I'd tell you to hang in there but I know you already are, so - happy birthday. You're the best.

That's all.

Alla said...

hugs hugs hugs!!!

naechstehaltestelle said...

Happy Bday! I loved that your mom just went right back to watching her soaps. That's one tough cookie.

X said...

Happy birthday, chica.

she calmly took her own blood pressure (is that even accurate?)

You'd be surprised at how accurate. My mother's a nurse and she can guess blood pressure measurements by asking a couple of questions and feeling your brachial artery. Spooky stuff.

---X

Librarian Girl said...

First of all: Happy Birthday! I am doing a little office chair dance for you as I type this. I totally am not kidding.

I am a huge fan of birthdays, just because it's a designated day to make sure you shower the people you love with attention. Everyone has a birthday, and everyone deserves some lovin'.

Great post!

Beenzzz said...

Happy Birthday, Cadiz!!!!

You know, it's really hard to be selfless 100% of the time. It's good that you got it all out. I hope for all the best with your brother and your mum, but especially you.

If I could, I would send you a bajillion balloons and a huge cookie arrangement.

Syar said...

Happy, happy birthday. I'm sorry I'm a day late and that all I can give are virtual good vibes.

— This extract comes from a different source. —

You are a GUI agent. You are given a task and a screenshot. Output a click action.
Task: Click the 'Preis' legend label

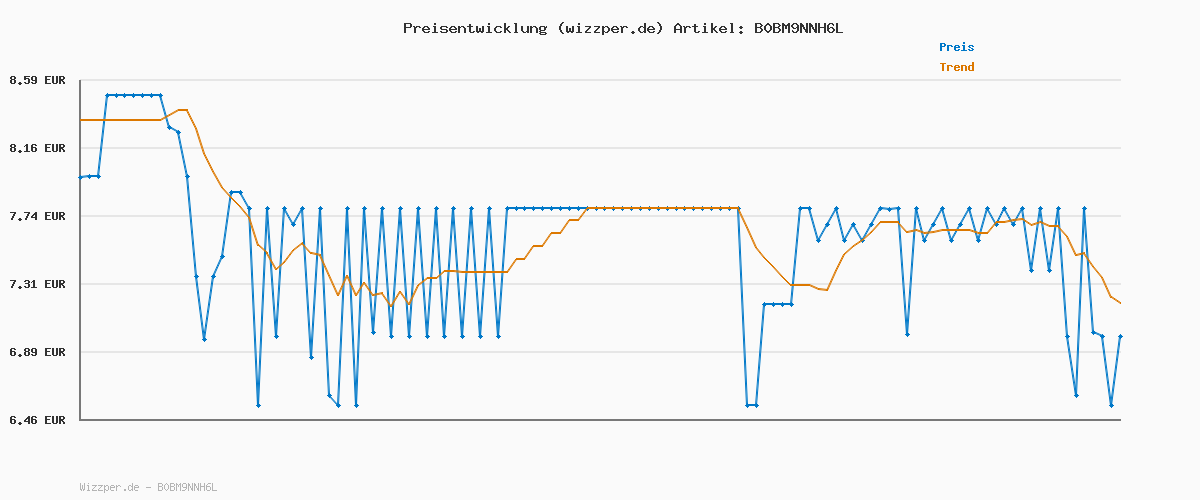pos(956,47)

I understand how you feel completely, mostly because that terrible, horrible person lives inside of me and I too am a whiny brat. It's hard not to feel spiteful.

But you hold it in well, and you do it for the people you love. Every post you just remind us of what a wonderful person you are.

So Happy Birthday Fantabulous.

Anonymous said...

I would, but I don't have your number.

ML said...

HAPPY BIRTHDAY! I really hope you had a good day.

I hope good things for you and your family!

jiji said...

Im a little late on the bday train here but HAPPY BIRTHDAY!!!

You deserve more than a birthday cookie. Perhaps a birthday tri-level cake?

Here's to a year of good health. Lord knows youve logged in enough time at hospitals.

Becky said...

so i'm a total spaz and missed out on your birthday - not sure where i was, but it wasn't here, and i am so pissed at myself, because i would have made such a huge to-do about your birthday.

what are you, like 29? 28? you're just a young whippersnapper! i am glad that people were able to celebrate you, lay-off notwithstanding. here's to wonderful you, another year, and many more to follow!

Nadia said...

I'm a total idiot for taking this long to wish you. I blame The Man. Or limited downtime on account of exams. I'm not fussy.

Anyway, happy birthday, Cadiz! This was a great post, almost too unselfish to be believed (but I do), and I only hope that someday I have half the grace with which to face life as you do.

P.S. "No matter how noble the reason, if you make a habit out of taking the back seat, it’s easy to start thinking you belong there." Loved this.